Brain tissue is rich with fatty compounds called lipids, building blocks in razor-thin structures called biomembranes, which separate cells, and organelles inside cells, from each other. These membranes also help regulate and coordinate myriad metabolic processes that occur in the brain.
In response to a brain injury, brain lipids may undergo a redox process called “lipid peroxidation.” Lipids are transformed into unstable lipid hydroperoxides, which then readily break down into multiple secondary products that can trigger the subsequent cellular injuries that occur after TBI. Lipid peroxidation is also a factor in neurological disorders including Alzheimer’s and Parkinson’s diseases, stroke, and Down syndrome.
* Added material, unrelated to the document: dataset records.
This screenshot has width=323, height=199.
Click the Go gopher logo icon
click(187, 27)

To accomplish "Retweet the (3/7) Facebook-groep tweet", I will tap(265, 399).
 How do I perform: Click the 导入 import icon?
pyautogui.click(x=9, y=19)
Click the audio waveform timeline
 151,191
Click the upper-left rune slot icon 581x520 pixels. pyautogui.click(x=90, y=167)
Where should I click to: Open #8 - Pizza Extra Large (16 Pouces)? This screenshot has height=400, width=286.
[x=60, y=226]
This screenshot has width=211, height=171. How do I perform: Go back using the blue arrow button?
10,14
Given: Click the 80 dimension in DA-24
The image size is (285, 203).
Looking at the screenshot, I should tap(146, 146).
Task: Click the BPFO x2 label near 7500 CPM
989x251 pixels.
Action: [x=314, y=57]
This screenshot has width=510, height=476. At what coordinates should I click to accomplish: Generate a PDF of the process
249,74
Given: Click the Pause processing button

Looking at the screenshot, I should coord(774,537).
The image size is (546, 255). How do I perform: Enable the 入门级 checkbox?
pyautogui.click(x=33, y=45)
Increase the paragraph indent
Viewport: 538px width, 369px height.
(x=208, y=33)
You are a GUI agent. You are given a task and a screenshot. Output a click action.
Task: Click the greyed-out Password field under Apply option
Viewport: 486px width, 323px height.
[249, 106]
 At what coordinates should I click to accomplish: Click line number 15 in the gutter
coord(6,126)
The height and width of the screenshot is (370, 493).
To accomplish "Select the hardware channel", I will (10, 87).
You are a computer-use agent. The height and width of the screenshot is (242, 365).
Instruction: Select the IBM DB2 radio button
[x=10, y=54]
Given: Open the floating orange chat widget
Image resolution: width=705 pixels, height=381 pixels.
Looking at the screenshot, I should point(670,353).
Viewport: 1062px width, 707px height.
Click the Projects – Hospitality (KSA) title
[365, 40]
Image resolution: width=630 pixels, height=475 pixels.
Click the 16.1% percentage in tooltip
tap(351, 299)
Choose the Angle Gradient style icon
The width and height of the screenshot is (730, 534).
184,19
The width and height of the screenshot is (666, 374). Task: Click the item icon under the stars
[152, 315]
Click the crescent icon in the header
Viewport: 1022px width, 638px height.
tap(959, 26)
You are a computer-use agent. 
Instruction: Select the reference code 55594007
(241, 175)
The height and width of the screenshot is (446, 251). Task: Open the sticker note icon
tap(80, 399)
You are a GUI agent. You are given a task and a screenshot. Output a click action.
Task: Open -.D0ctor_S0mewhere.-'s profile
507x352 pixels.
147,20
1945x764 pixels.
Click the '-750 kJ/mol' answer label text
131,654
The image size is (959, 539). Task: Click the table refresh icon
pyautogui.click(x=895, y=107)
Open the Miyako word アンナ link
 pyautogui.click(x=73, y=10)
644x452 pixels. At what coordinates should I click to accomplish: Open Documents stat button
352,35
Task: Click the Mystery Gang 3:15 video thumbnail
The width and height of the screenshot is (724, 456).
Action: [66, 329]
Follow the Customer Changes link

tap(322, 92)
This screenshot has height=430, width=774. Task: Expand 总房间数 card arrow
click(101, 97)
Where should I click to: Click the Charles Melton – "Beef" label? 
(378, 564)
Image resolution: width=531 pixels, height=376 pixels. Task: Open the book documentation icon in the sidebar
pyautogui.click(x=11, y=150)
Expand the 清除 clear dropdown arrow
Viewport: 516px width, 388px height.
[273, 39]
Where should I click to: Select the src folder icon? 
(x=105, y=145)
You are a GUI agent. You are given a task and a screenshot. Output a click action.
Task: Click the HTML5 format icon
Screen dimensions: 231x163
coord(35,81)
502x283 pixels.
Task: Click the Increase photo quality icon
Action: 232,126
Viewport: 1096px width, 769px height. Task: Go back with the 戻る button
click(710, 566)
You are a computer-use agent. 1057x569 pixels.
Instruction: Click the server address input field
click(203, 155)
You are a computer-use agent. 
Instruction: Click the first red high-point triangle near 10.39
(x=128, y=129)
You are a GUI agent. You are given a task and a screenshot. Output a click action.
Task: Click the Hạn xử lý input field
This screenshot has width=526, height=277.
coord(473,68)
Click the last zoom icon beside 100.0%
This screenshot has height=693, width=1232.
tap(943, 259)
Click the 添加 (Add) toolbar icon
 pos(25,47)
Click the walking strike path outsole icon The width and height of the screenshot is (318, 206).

Collaborating with chemists, biophysicists, analytical chemists, and using highly advanced and rapidly evolving tools such as imaging mass spectrometry, Dr. Bayır is developing methods to identify lipid peroxidation products, and to compile them into a sort of “dictionary” that shows the role these products play in cellular communications, and whether they’re damaging or beneficial.
The lipid language of cells is quite complex, Dr. Bayır notes. “We’ve been able to identify what some of these molecules are communicating; we now know how they signal ‘survive’ and ‘die,’ or ‘this cell must be removed,’” she says.
Brain cells that are injured beyond repair are destined to die through one or more processes called regulated cell death, which are critical to containing the injury and protecting the entire cell community. Since the first programmed cell death pathway, apoptosis, was described in 1965, researchers have identified the oxidized lipid signals in more than 30 different programmed cell death pathways. (One of those pathways, called ferroptosis, was identified here at Columbia in 2012 by Brent Stockwell, PhD and his team.)
Dr. Bayır’s research has major implications for diseases and disorders in addition to TBI. The mass spectrometry method her team has developed enables researchers to image proteins, lipids, metabolites in the same tissue, and understand their spatial organization and relationship to each other. This is key to understanding how tumor cells alter the microenvironments around them, and how they generate signals that suppress the immune function of neighboring cells.
Her research also could have implications for patients with stroke, cardiac arrest, sepsis (overwhelming infection of the body), acute kidney injury, or radiation damage that can occur when normal tissue is exposed during radiotherapy treatment for cancer, as well as cellular damage caused by a nuclear accident or exposure to a dirty bomb.
Dr. Bayır’s overarching goal is to design novel drug therapies or identify existing, potentially effective medications that could not only save essential brain cells from destruction, but that might also apply to other diseases. This goal is especially motivating when caring for children who have the misfortune to land in the intensive care unit, she says. “To quote one of my mentors, in pediatrics we treat 20 percent of the population, but they are 100 percent of the future.”